AIM: Resume the spaCy notebook on executed offenders' last statements from its final sentence and continue it onward.

In [1]:
import pandas as pd
import feather
import spacy

from collections import defaultdict, Counter

nlp = spacy.load('en')

In [2]:
# load in dataframe with feather
df = feather.read_dataframe('./data/executed_offenders_last_statements.dat')

# just to get a sense of what the data looks like
df.head()

Unnamed: 0,age,county,date,execution_no,first_name,last_name,offender_information_link,race,tdcj_no,last_statement
0,46,Bexar,2017-07-27,543,Taichin,Preyor,http://www.tdcj.state.tx.us/death_row/dr_info/...,Black,999494,"First and foremost I'd like to say, ""Justice h..."
1,61,Tarrant,2017-03-14,542,James,Bigby,http://www.tdcj.state.tx.us/death_row/dr_info/...,White,997,"Yes, I do, Grace Kehler is that you? I have gi..."
2,44,Bexar,2017-03-07,541,Rolando,Ruiz,http://www.tdcj.state.tx.us/death_row/dr_info/...,Hispanic,999145,"“Yes sir, I would first like to say to the San..."
3,43,Dallas,2017-01-26,540,Terry,Edwards,http://www.tdcj.state.tx.us/death_row/dr_info/...,Black,999463,"Yes, I made peace with God. I hope y'all make ..."
4,48,Tarrant,2017-01-11,539,Christopher,Wilkins,http://www.tdcj.state.tx.us/death_row/dr_info/...,White,999533,


## What's mentioned the most?

One of the most common analysis in NLP is to see the most common words found in the text. However, with spacy's out-of-the-box NER (Named Entity Recognition) tool, I'm more interested in seeing what entities are being mentioned.

DATA EXTRACT:

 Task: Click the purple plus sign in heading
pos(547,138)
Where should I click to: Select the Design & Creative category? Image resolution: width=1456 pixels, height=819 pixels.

WRITTEN RESPONSE:
### Case Sensitivity in NER

There is one thing to note: it is common practice in NLP to transform all text to lowercase for case insentitivity; however, spacy's NER apparently relies on case sensitivity.

Below is a quick demonstration:

In [3]:
# list out all entites for the text 'United States'
for ent in nlp('United States').ents:
    print("{} - {}".format(ent.label_, ent.text))

GPE - United States


*NOTE: **GPE** means **Geo-Political Entity**. A full list of built-in entity types from spacy's NER can be found in  [spacy's documentation on Entity recognition](https://spacy.io/docs/usage/entity-recognition#entity-types).*

Now what happens if we tell spacy to identify entities in the text "united states"?

In [4]:
# list out all entities for the text 'united states'
for ent in nlp('united states').ents:
    print("{} - {}", ent.label_, ent.text)

There is no output because there are no entities recognized. Here's another example with "UNITED STATES" (all caps):

In [5]:
# list out all entities for the text 'UNITED STATES'
for ent in nlp('UNITED STATES').ents:
    print("{} - {}", ent.label_, ent.text)

Similarly, no entities are recognized for "UNITED STATES".

### Post Entity Recognition Transformation

Now that we know that case sensitivity matters when recognizing entities, we will have to preserve the text in its original form. Only when spacy successfully identifies an entity do we transform the text by:
- lowercasing all characters
- stripping leading and trailing space

In [6]:
# analyze entities
all_entities = defaultdict(list)

for last_statement in df.last_statement:
    parsed_ls = nlp(last_statement)
    for entity in parsed_ls.ents:
        # organize each entity identified with a label, using a dictionary
        et = entity.text
        # remove punctuations and stopwords
        if not (nlp.vocab[et].is_punct or nlp.vocab[et].is_space):
            # transform entity text here
            all_entities[entity.label_].append(et.lower().strip())
            
# print all keys of `all_entities`:
all_entities.keys()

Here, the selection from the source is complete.